Google has revealed new details about the supercomputers it uses to train its artificial intelligence models, stating that they are faster and more power-efficient than comparable systems from Nvidia. Google's custom chip, the Tensor Processing Unit (TPU), is used for over 90% of the company's work on AI training. The TPU is now in its fourth generation, and Google has published a scientific paper outlining how it has connected over 4,000 of these chips using its own optical switches to create a supercomputer.
Improving the connections between chips has become a vital point of competition among companies building AI supercomputers. The large language models that power technologies like Google's Bard or OpenAI's ChatGPT have exploded in size, meaning they are far too large to store on a single chip. These models must be split across thousands of chips, which then work together for weeks or more to train the model.

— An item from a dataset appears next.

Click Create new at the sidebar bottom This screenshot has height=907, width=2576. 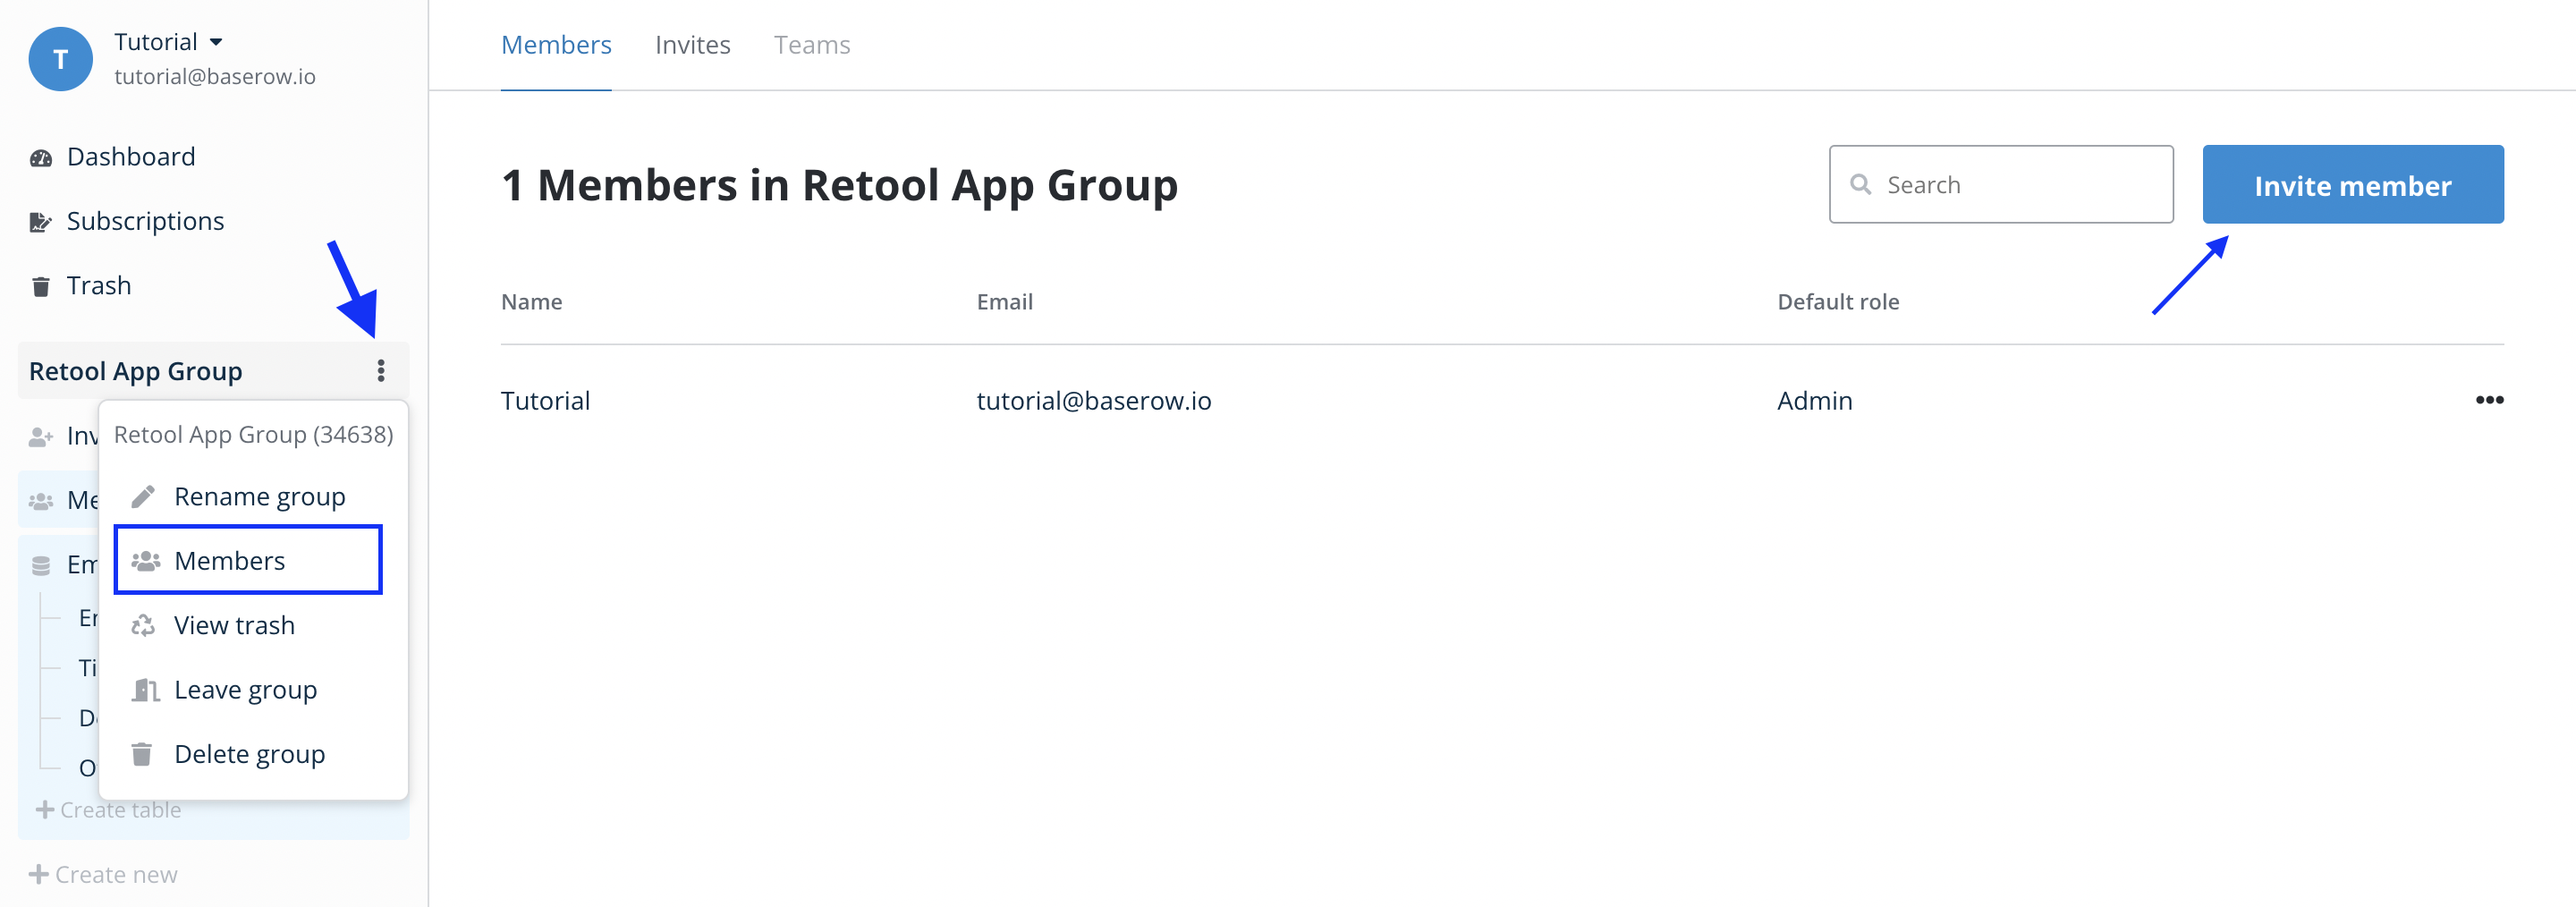pos(104,874)
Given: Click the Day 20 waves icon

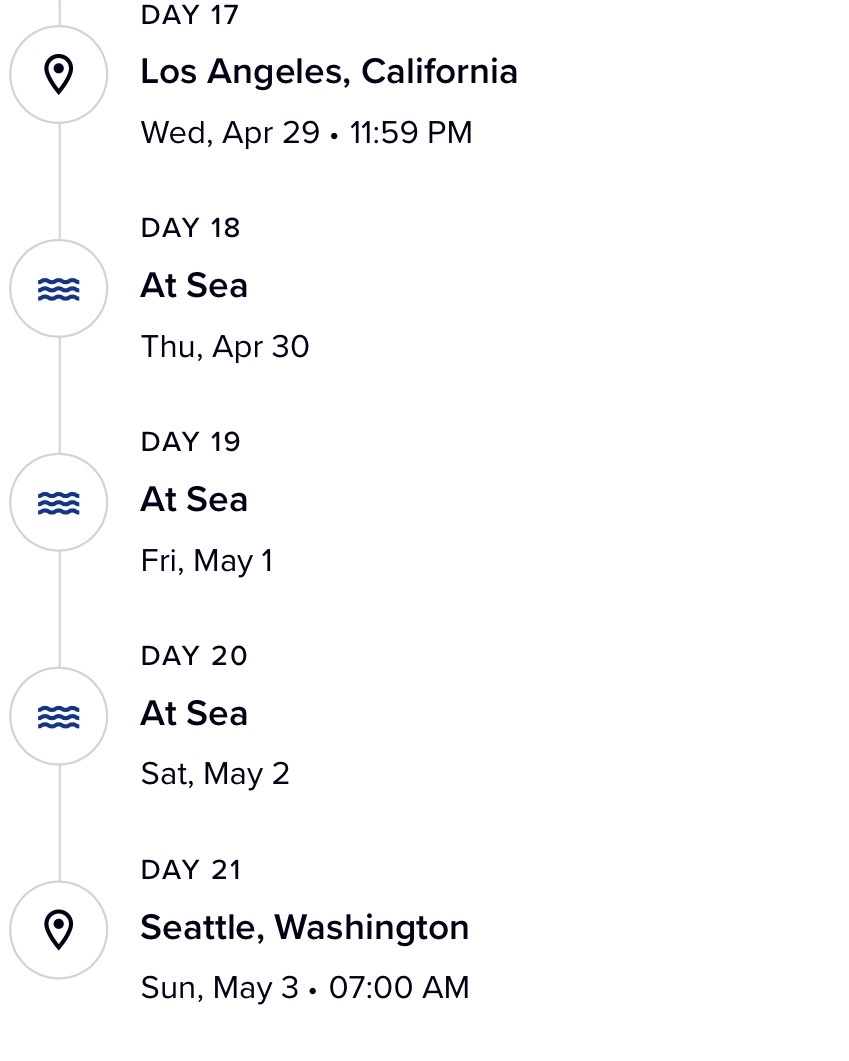Looking at the screenshot, I should click(58, 716).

"Google’s TPU-based supercomputer, called TPU v4, is “1.2x–1.7x faster and uses 1.3x–1.9x less power than the Nvidia A100,” the Google researchers wrote. |
Google's supercomputers make it easy to reconfigure connections between chips on the fly, helping avoid problems and tweak for performance gains. The company said that its chips are up to 1.7 times faster and 1.9 times more power-efficient than a system based on Nvidia's A100 chip that was on the market at the same time as the fourth-generation TPU, for comparably sized systems.
While Google is only now releasing details about its supercomputer, it has been online inside the company since 2020 in a data center in Oklahoma. Google said that startup Midjourney used the system to train its model, which generates fresh images after being fed a few words of text. Google has hinted that it might be working on a new TPU that would compete with Nvidia's H100 but provided no details.